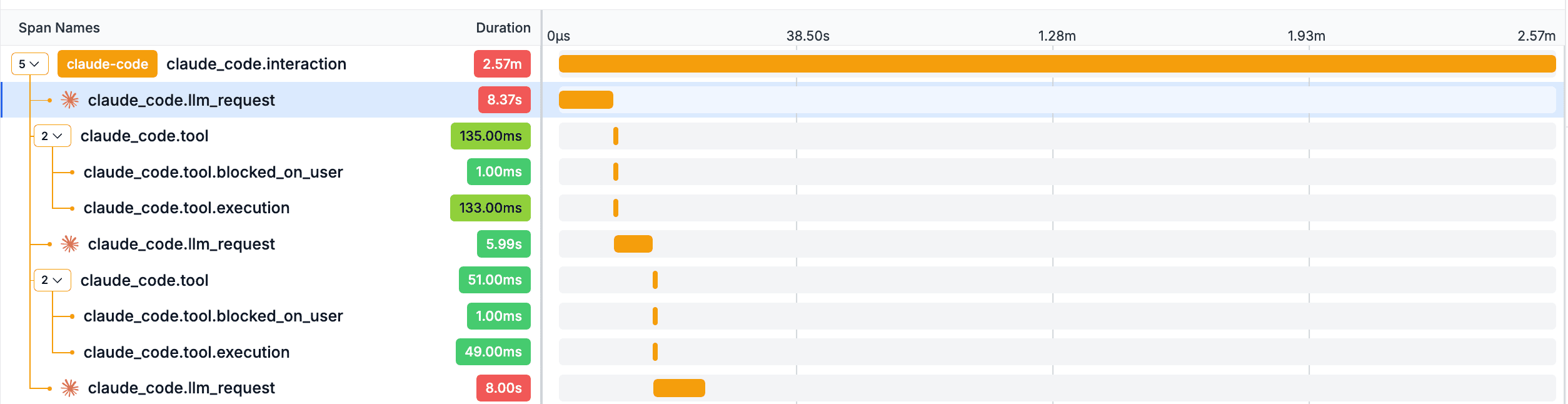Click the 8.37s duration badge
The width and height of the screenshot is (1568, 404).
click(x=505, y=100)
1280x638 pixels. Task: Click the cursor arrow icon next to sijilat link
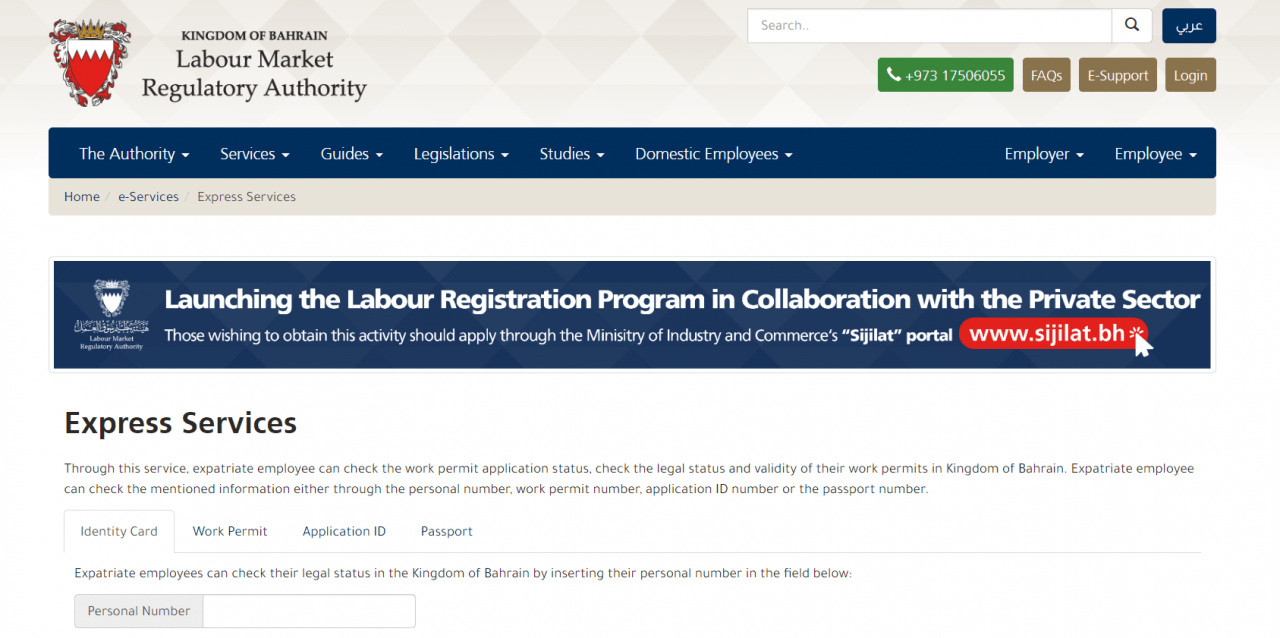click(x=1143, y=344)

• _Problem to work on_:
Update all of the items above so that "cursor arrow" becomes "mouse pointer", leaving everything else as it is. Don't include the pictures in your answer.

• _Full response_:
Click the 8.37s duration badge
The width and height of the screenshot is (1568, 404).
click(x=505, y=100)
1280x638 pixels. Task: Click the mouse pointer icon next to sijilat link
click(x=1143, y=344)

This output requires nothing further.